Long-Term Safety, Tolerability, and Efficacy of DTX101 (AAVrh10FIX) in Adults With Moderate/Severe to Severe Hemophilia B

Completed

• Conditions: Hemophilia B

• Registration Number: NCT02971969
• Lead Sponsor: Ultragenyx Pharmaceutical Inc

Brief Summary

A long-term follow-up study to evaluate the safety, tolerability, and efficacy of DTX101 in adult males with moderate/severe to severe hemophilia B.

Detailed Description

Hemophilia B is an X-linked recessive genetic bleeding disorder caused by mutations in the factor IX (FIX) gene.
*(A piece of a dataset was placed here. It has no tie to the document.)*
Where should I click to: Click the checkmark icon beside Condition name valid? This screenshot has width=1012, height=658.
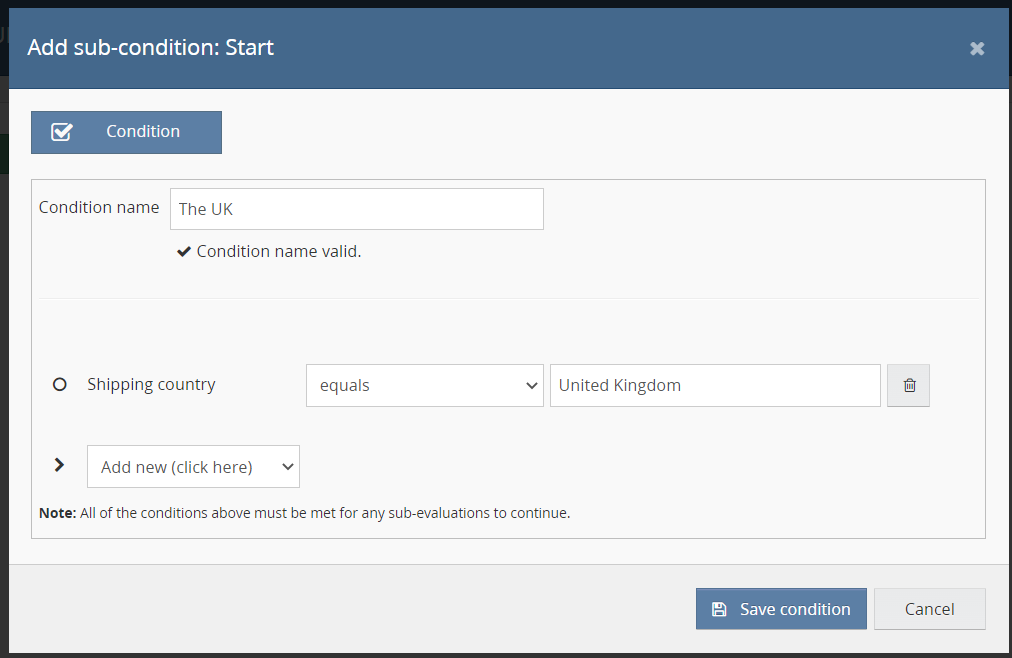click(184, 252)
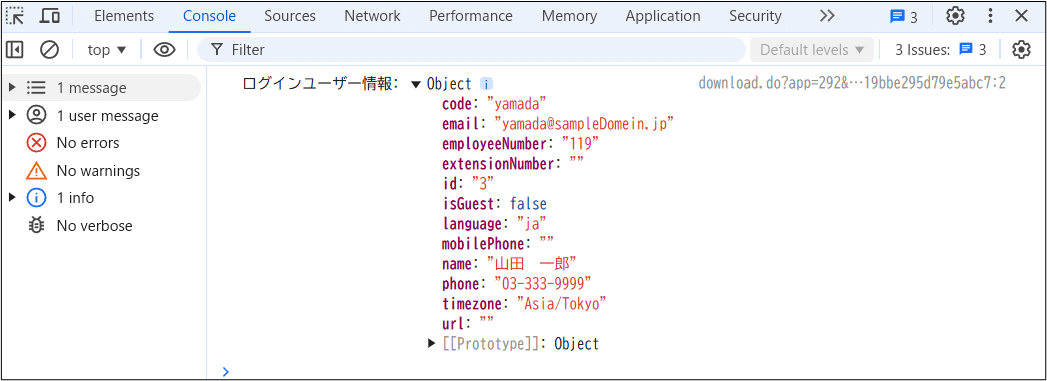The height and width of the screenshot is (381, 1047).
Task: Switch to the Elements tab
Action: pyautogui.click(x=124, y=16)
FIX is produced in the liver and is critical for fibrin clot formation. Hemophilia B is characterized by frequent, spontaneous internal bleeding that can lead to chronic arthropathy (joint damage), intracranial hemorrhage, and even death. In patients with moderate/severe to severe hemophilia B, the majority of bleeding episodes occur in the joints and, if not treated, lead to debilitating damage and a decreased quality of life.

Study 101HEMB02 is a long-term follow-up study to evaluate the safety, tolerability, and efficacy of AAVrh10-mediated gene therapy of human FIX in subjects with moderate/severe to severe hemophilia B. The primary objective of the study is to determine the long-term safety and efficacy of DTX101 following a single IV infusion (administered during Study 101HEMB01) in adults with moderate/severe to severe hemophilia B.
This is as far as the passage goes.